**Exercise prompt**. Could you print exactly the lines of the listing below, starting at the line that has "Satın almak (99, 2457)" and ending at the line that has "groupdocs.cloud (120, 167)", and only those lines?
BEGIN Supplied information
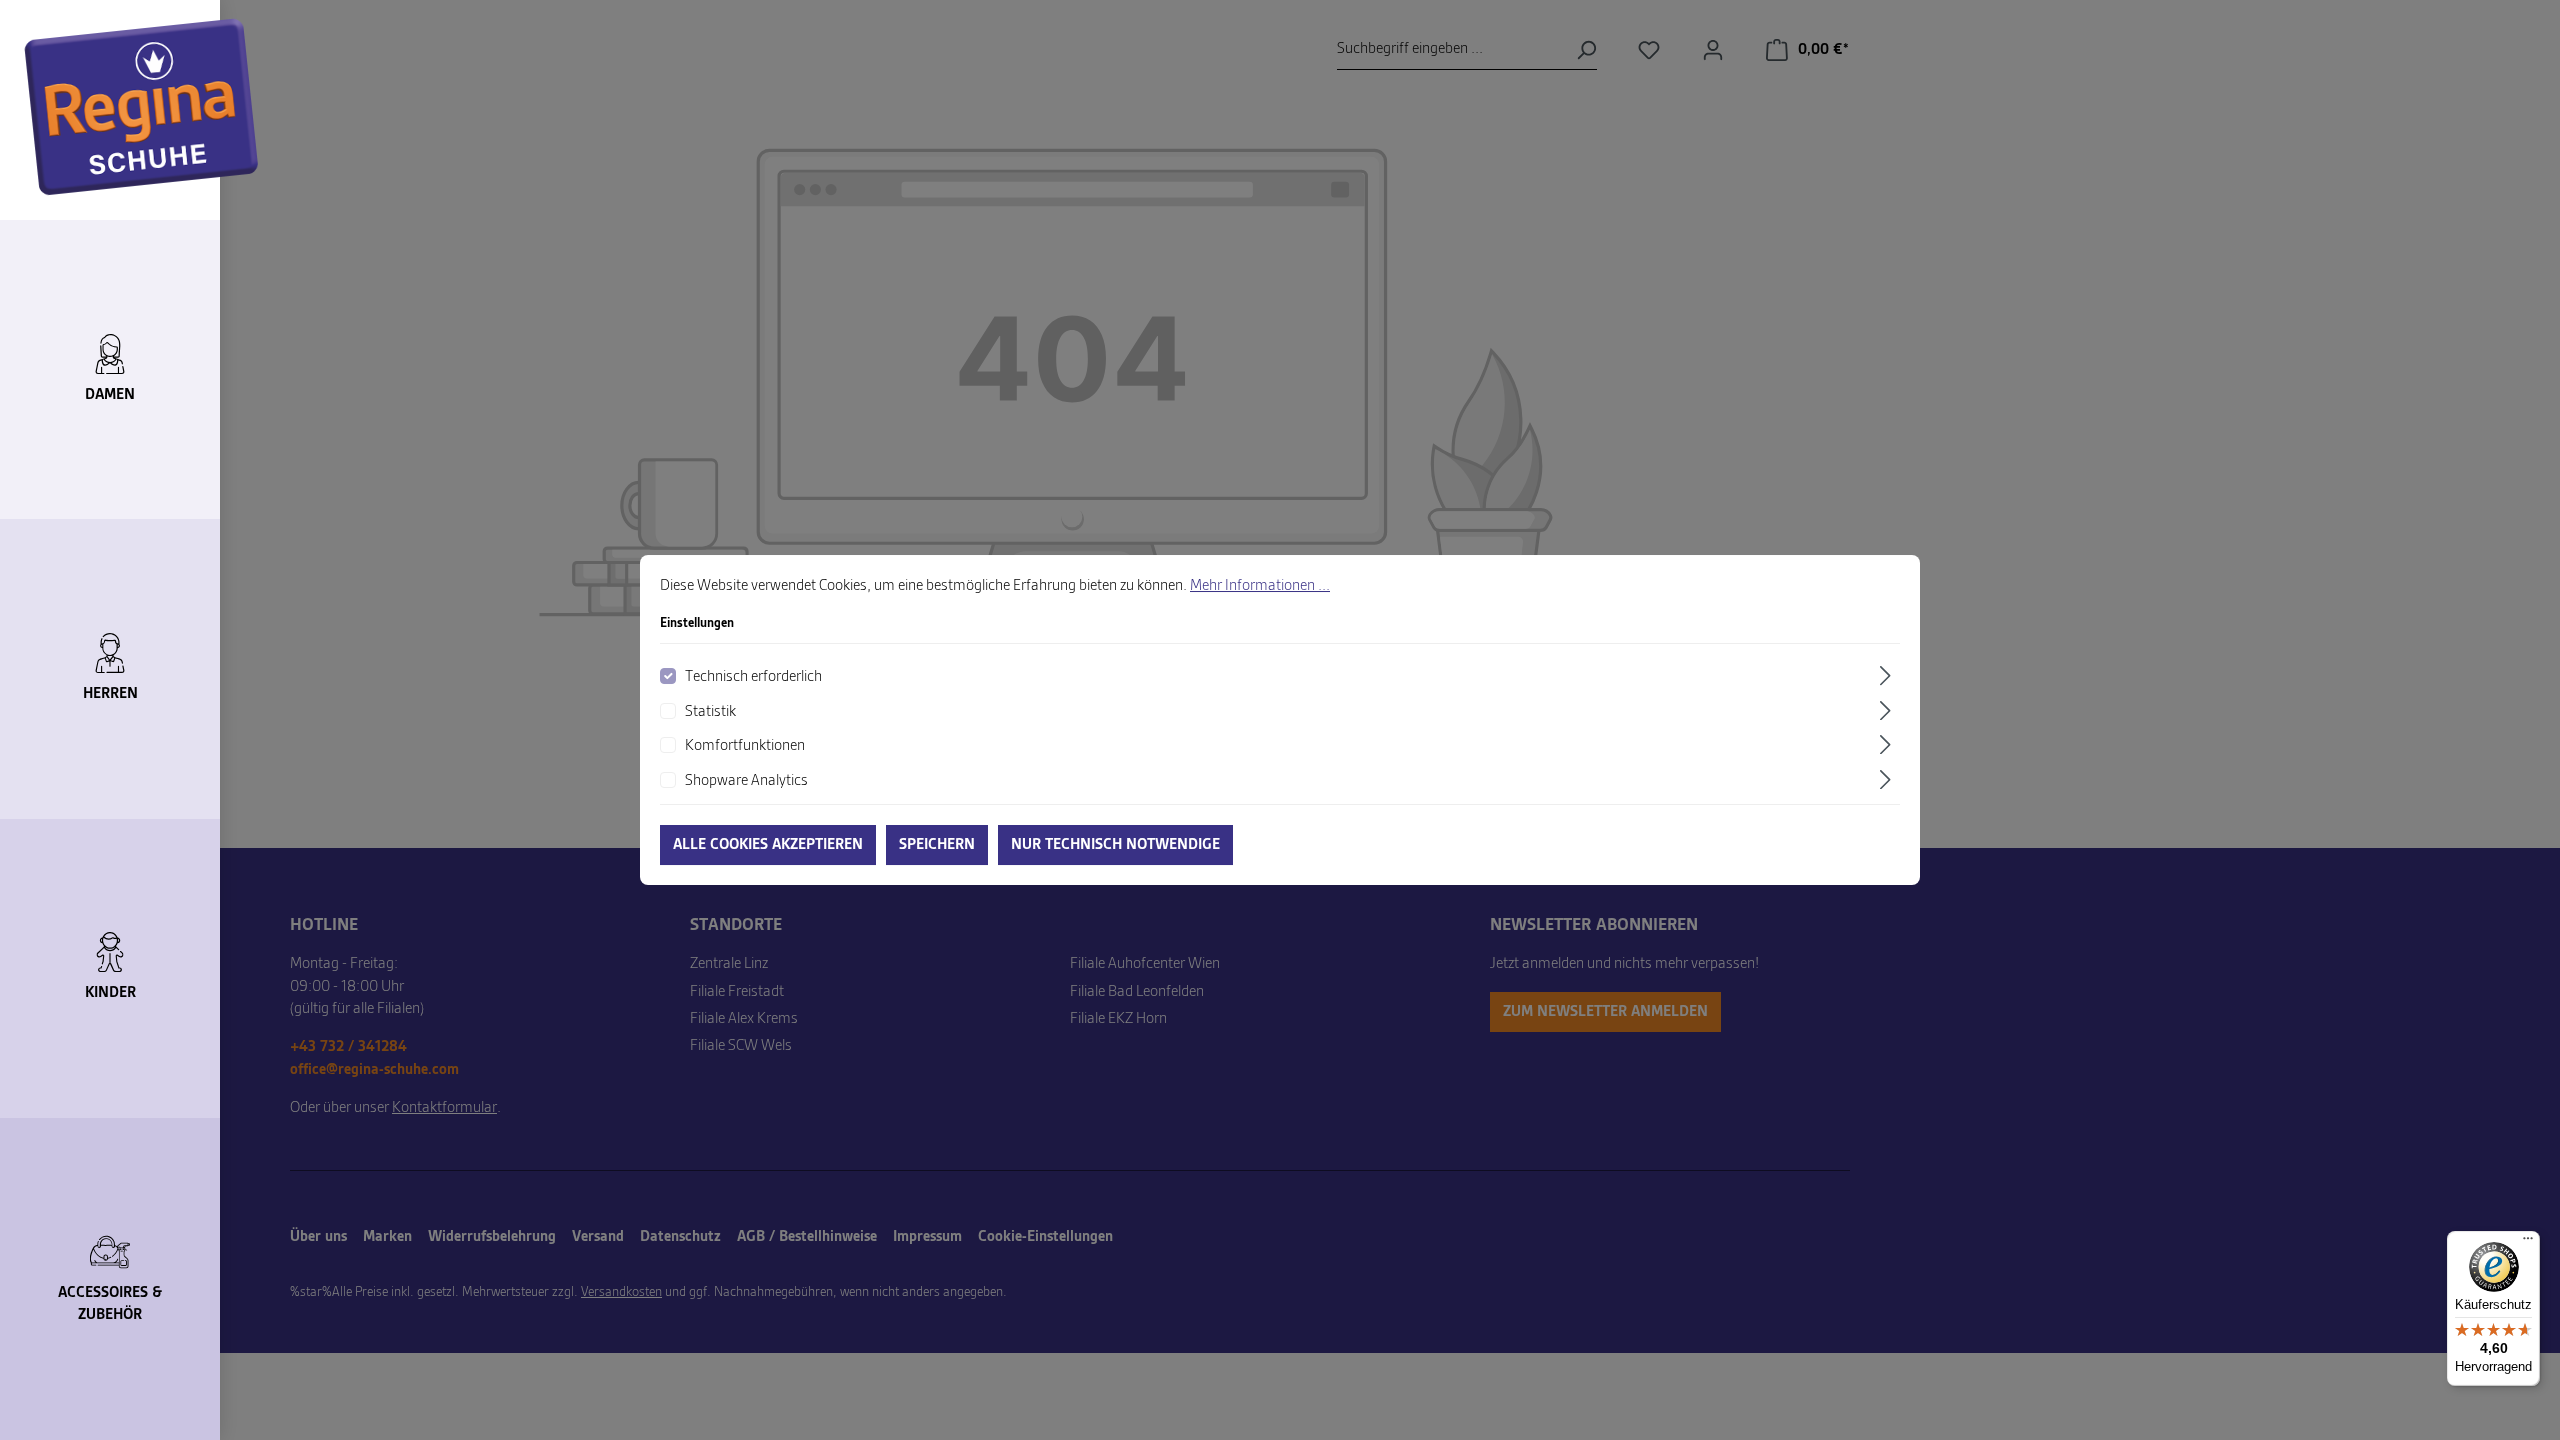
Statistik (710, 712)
END Supplied information
BEGIN Supplied information
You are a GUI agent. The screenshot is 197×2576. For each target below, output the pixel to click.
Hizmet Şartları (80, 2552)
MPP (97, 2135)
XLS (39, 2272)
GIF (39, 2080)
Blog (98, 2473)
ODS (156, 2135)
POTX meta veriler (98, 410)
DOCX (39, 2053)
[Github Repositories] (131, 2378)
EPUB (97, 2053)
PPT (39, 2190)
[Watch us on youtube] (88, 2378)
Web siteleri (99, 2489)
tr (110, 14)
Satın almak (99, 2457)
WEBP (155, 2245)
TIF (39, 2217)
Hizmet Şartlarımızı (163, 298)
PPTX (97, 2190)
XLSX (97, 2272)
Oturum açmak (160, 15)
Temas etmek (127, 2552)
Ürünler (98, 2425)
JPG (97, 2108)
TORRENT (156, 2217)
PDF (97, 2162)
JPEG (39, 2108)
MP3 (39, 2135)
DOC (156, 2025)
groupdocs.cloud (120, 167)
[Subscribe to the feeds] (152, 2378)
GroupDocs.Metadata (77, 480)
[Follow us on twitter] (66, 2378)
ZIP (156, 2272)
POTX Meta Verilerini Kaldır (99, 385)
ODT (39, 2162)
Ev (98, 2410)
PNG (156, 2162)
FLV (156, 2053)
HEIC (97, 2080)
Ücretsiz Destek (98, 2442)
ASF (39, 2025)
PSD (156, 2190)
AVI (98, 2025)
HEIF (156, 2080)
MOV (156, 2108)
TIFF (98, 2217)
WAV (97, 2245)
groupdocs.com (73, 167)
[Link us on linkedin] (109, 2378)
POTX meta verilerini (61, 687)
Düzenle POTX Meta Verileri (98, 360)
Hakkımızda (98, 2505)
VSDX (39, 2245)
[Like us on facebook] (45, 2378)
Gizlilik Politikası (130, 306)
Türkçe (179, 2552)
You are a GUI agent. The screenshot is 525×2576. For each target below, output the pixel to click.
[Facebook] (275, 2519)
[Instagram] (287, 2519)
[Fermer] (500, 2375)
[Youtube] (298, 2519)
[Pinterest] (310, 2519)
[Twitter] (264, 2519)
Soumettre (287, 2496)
END Supplied information
**Response box**.
Satın almak (99, 2457)
WEBP (155, 2245)
TIF (39, 2217)
Hizmet Şartlarımızı (163, 298)
PPTX (97, 2190)
XLSX (97, 2272)
Oturum açmak (160, 15)
Temas etmek (127, 2552)
Ürünler (98, 2425)
JPG (97, 2108)
TORRENT (156, 2217)
PDF (97, 2162)
JPEG (39, 2108)
MP3 (39, 2135)
DOC (156, 2025)
groupdocs.cloud (120, 167)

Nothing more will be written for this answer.